Set down exactly, and only, the lines from the one with "PROCABLES (895, 1578)" to the final line of the entries, both included.

Stored records:
────
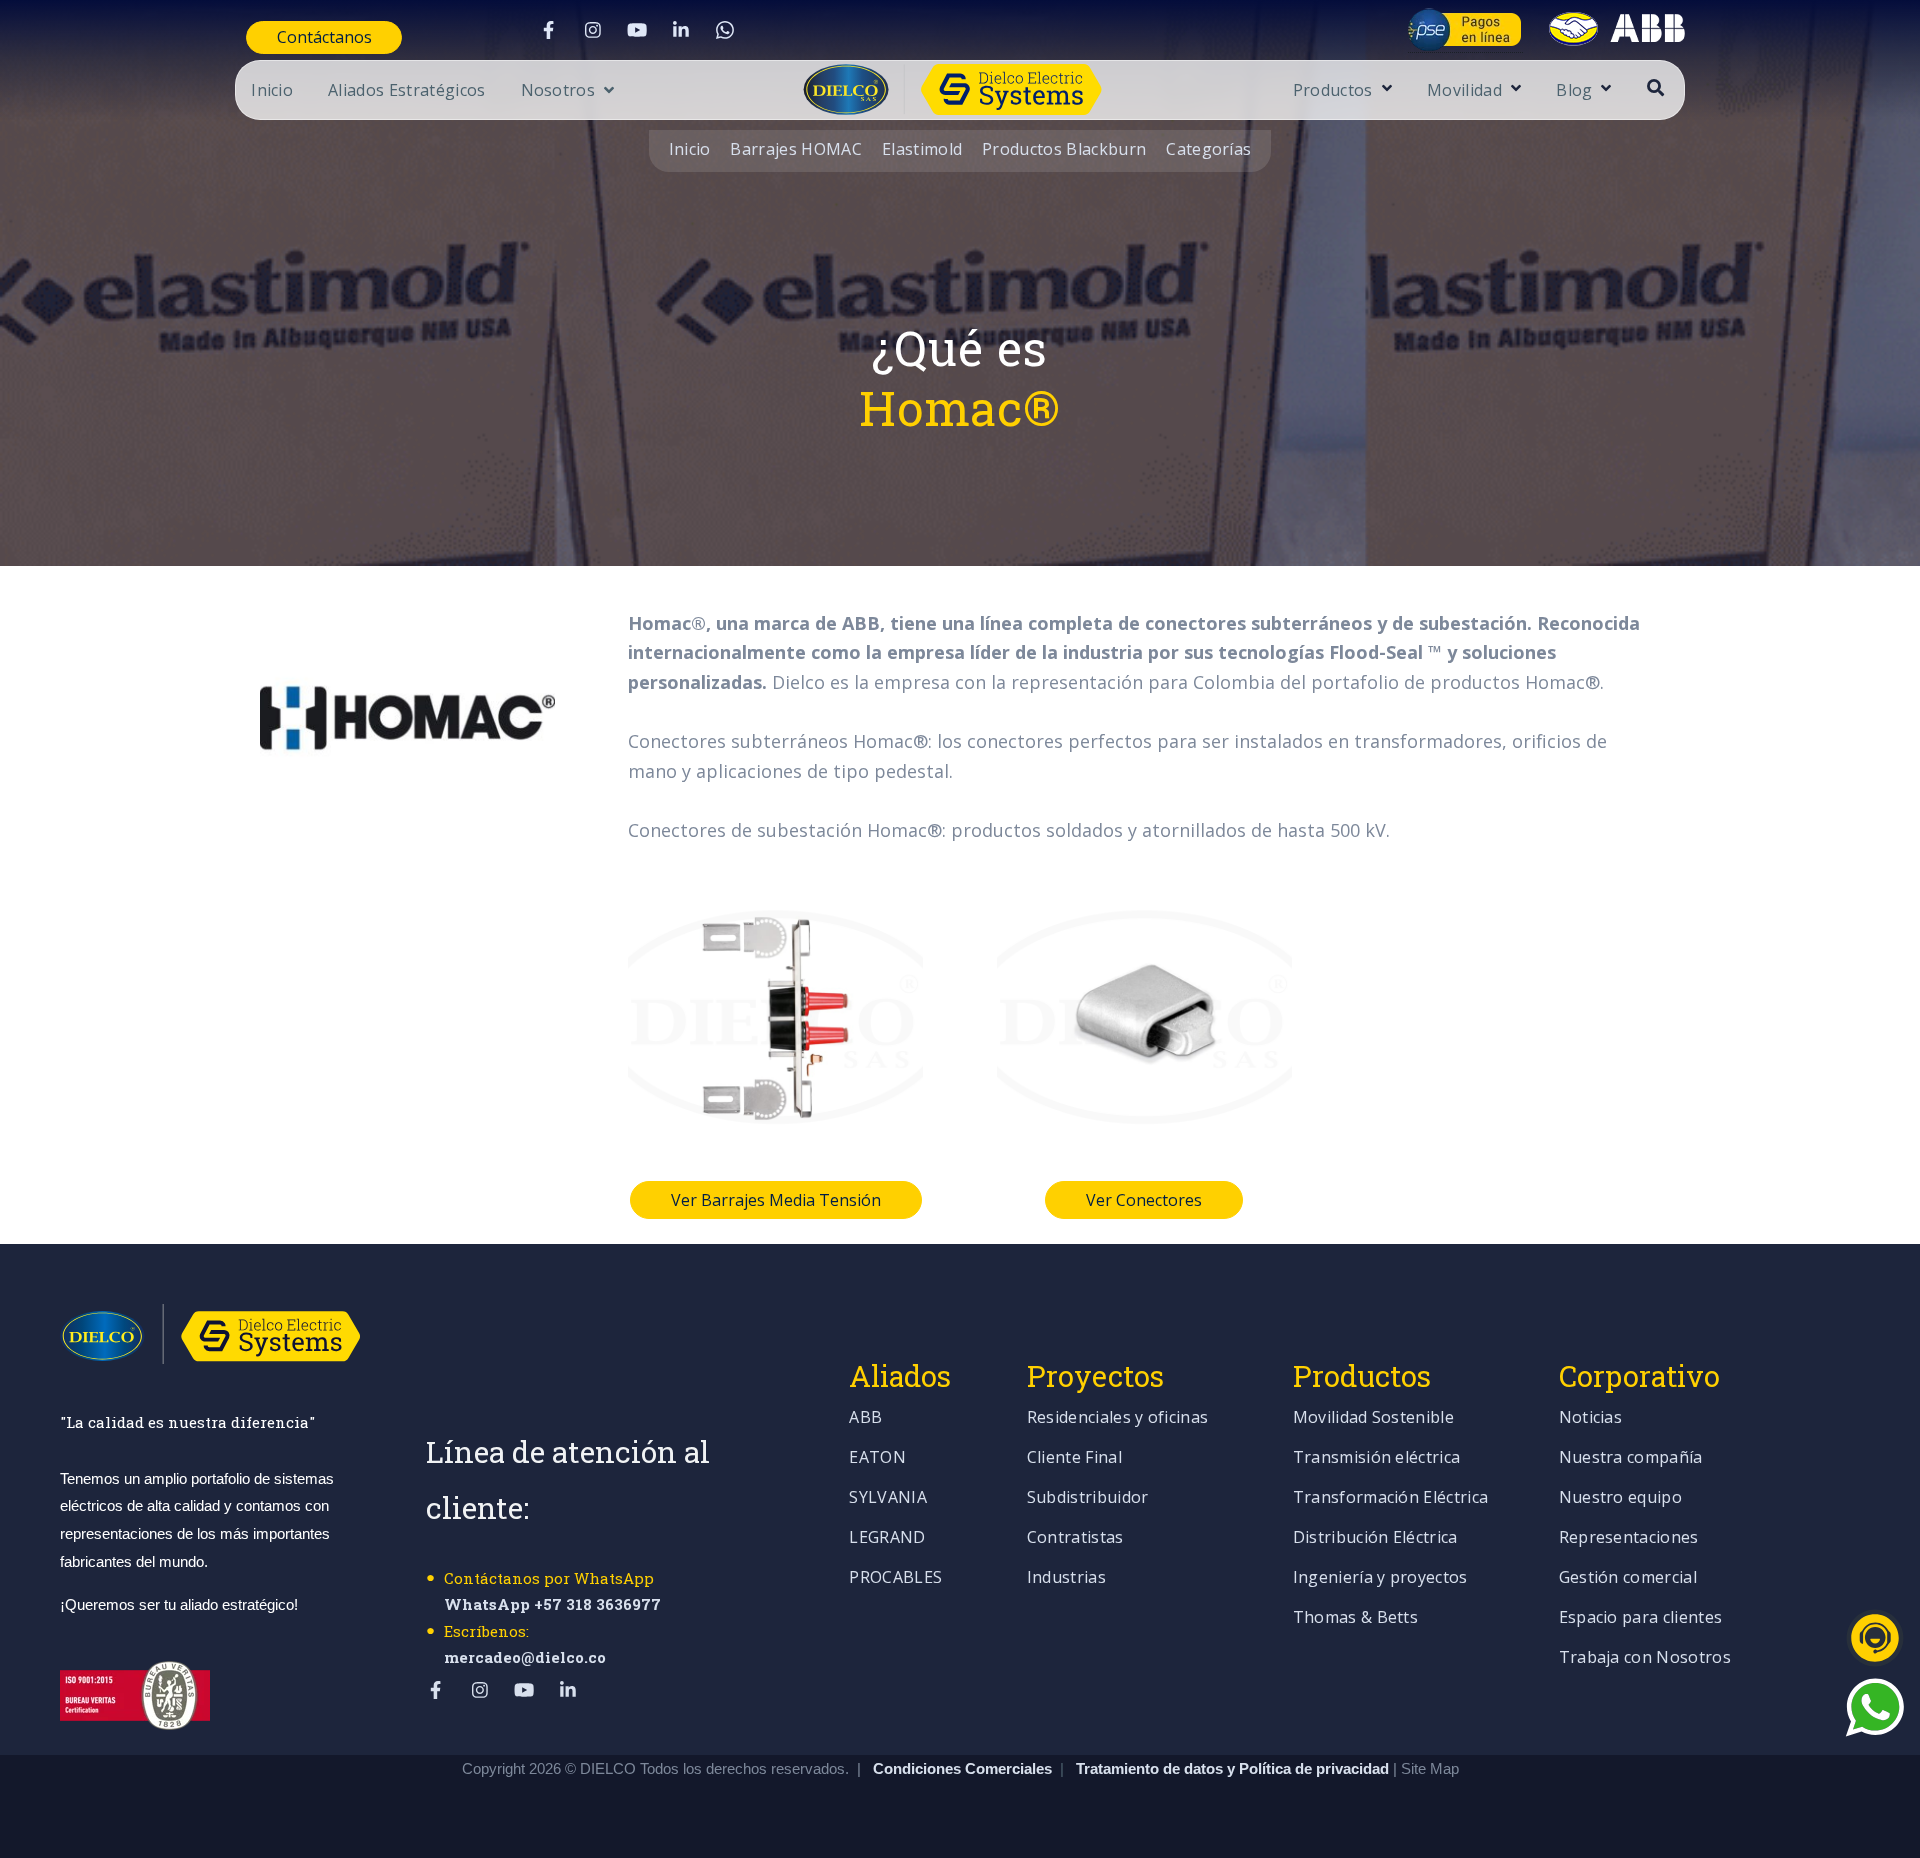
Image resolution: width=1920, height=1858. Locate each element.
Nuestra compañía (1631, 1458)
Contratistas (1075, 1538)
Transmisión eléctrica (1377, 1458)
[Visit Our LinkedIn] (681, 30)
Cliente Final (1074, 1458)
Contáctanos (324, 37)
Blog (1574, 91)
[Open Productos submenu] (1384, 89)
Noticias (1591, 1418)
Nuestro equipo (1620, 1498)
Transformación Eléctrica (1391, 1498)
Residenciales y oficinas (1118, 1418)
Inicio (272, 91)
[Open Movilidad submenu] (1513, 89)
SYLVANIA (888, 1498)
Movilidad (1464, 91)
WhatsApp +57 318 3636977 (552, 1604)
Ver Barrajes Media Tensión (776, 1200)
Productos (1333, 91)
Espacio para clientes (1641, 1618)
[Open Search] (1655, 87)
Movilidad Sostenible (1373, 1418)
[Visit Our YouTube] (637, 30)
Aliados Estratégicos (406, 91)
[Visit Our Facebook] (549, 30)
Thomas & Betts (1355, 1618)
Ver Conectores (1144, 1200)
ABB (865, 1418)
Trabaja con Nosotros (1645, 1658)
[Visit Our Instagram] (593, 30)
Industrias (1066, 1578)
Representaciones (1629, 1538)
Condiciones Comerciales (962, 1768)
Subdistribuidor (1088, 1498)
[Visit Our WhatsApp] (725, 30)
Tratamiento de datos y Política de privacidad (1234, 1768)
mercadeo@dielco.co (525, 1657)
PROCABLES (895, 1578)
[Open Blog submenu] (1603, 89)
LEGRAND (887, 1538)
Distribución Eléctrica (1375, 1538)
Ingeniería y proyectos (1380, 1578)
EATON (877, 1458)
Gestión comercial (1628, 1578)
────
Response:
PROCABLES (895, 1578)
[Open Blog submenu] (1603, 89)
LEGRAND (887, 1538)
Distribución Eléctrica (1375, 1538)
Ingeniería y proyectos (1380, 1578)
EATON (877, 1458)
Gestión comercial (1628, 1578)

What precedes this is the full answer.